Me informé previamente de las carencias de productos que podría encontrarme allí, porque llevaba conmigo tres niñas, una de ellas de sólo tres años de edad, y quería controlar en lo posible que no echaran en falta muchas cosas en el cambio de vida que iban a tener.
Por otra parte, el peso del equipaje también podía ser un problema, puesto que nos íbamos para nueve meses como mínimo y no quería dejar nada que pudiera hacerme falta después. O sea, que compré, compré y compré y las maletas me parecieron canijas a la hora de llenarlas.
Eché suavizante del pelo, champú, que cuatro mujeres en casa con pelo largo y rizado, gastan bastante; latas, pasta dental, estropajos, compresas (no era tontería, que me habían prevenido de que las que iba a encontrar allí eran como de capas de papel malísimo, y efectivamente, pude comprobar más adelante, que era como ponerte unas cuantas hojas del ABC), colacao, todo el cerdo que pude en diversas preparaciones, y muchas cosas más , pero en cantidad.
Como en las maletas ya no me cogía más, opté por comprarme un “bolso de mano” que aquello parecía un tanque de grande, y me dispuse a llenarlo, de los productos que jamás pensé que llenaría un bolso: latas de atún, de mejillones, una ristra de cantimpalos, 2 botellas de aceite y… una lata de cinco kilos de jamón de york. Como suena.
Llegamos al aeropuerto y procuré por todos los medios que no se notara lo que pesaba el bolso en cuestión. Conseguí andar derecha, sin caerme sobre el lado, que era lo que me pedía el cuerpo, y subimos al avión.

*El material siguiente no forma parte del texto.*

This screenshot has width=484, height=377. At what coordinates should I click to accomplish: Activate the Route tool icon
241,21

La azafata, como me veía con serios problemas para acomodar a las niñas, intentó ayudarme cogiéndome el bolso, pero naturalmente le dije que no se preocupara, que no pesaba nada y que no necesitábamos ayuda.
Y llegamos a Argel.
Mi marido nos esperaba, y cuando fuimos al coche nos encontramos con que había ido a buscarnos con una ambulancia (es enfermero), y como sabía que veníamos sin comer, nos trajo unas baguettes llenas de chuletas de cordero, que devoramos subidas en la camilla en el trayecto, ya que no llevaba otro tipo de asientos y entre curva y curva más de una chuleta se fue al suelo.

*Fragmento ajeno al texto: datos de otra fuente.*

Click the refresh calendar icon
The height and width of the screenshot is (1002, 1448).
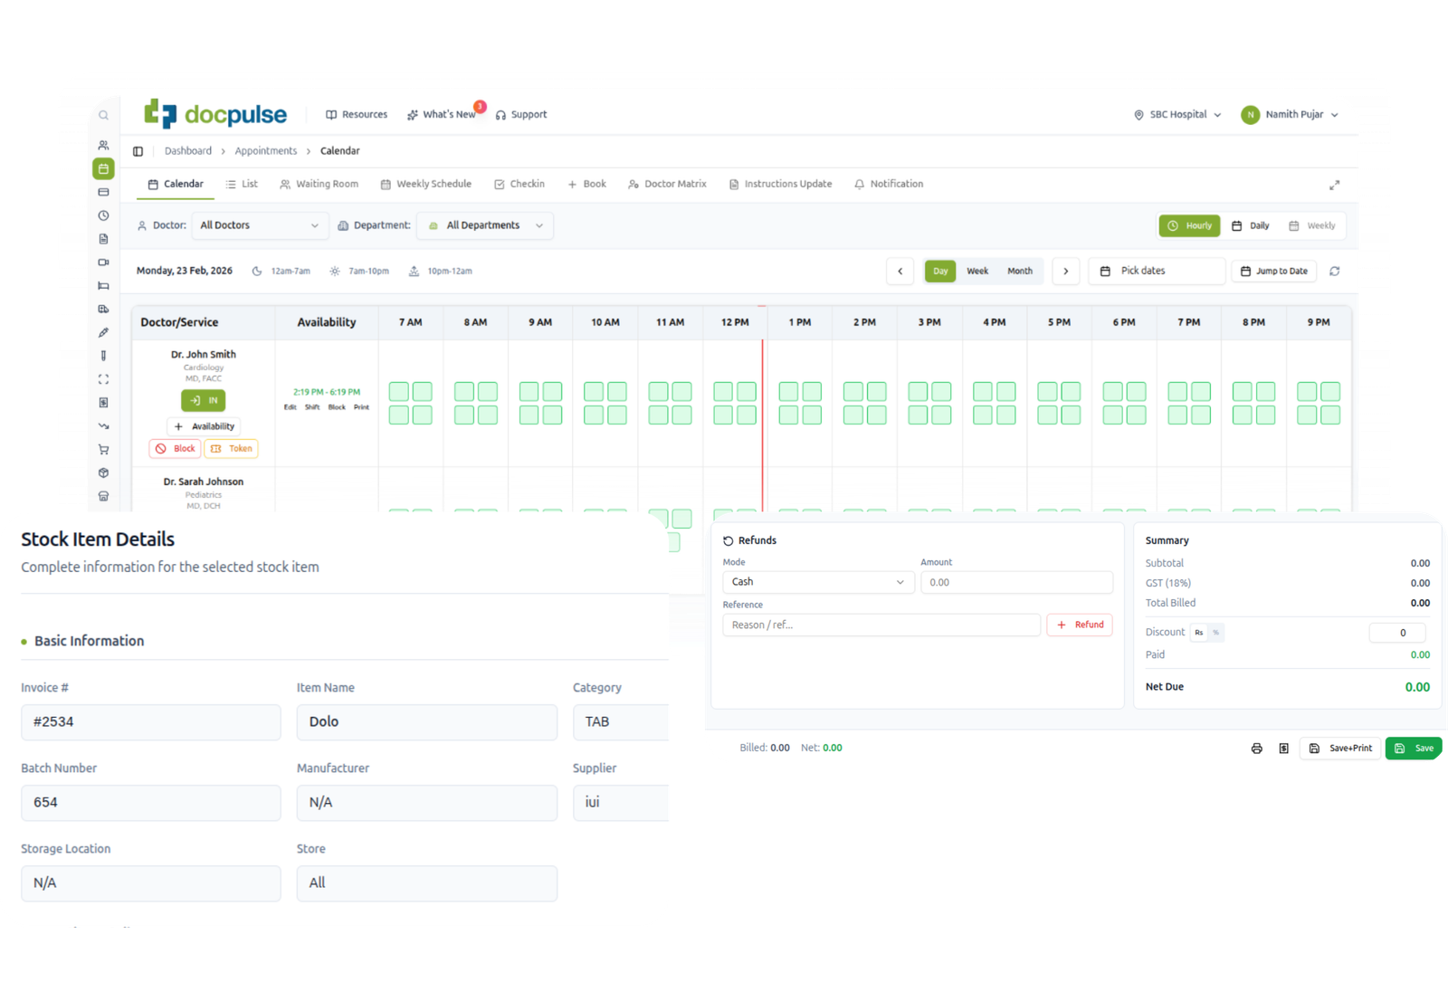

Llegamos a nuestra casa, en la plaza de Hydra, zona residencial de Argel, y atravesamos una puerta que nos condujo a un corredor de donde partían varios portales, en uno de los cuales nos metimos, accediendo al primer piso. Olía a recién pintado y me llamó la atención el mobiliario tan antiguo y tan “alto” que había en la habitación. Pusimos un reloj digital en la mesilla de noche y en la oscuridad parecía un faro allá arriba. Yo creo que tendría lo menos metro y medio de altura. Un apartamento de dos habitaciones bastante antiguo, baño, salón y cocina, por el que la empresa pagó en 1982 la friolera de 200.000 pesetas al mes, adelantando el pago de medio año.
Abrí la ventana de la terraza para ver la calle, y entonces me di cuenta de que el piso estaba justo encima de una gasolinera, que era a su vez almacén de butano. Sitio idóneo para salir volando.
Y así es como empezó nuestra “aventura” en Argelia.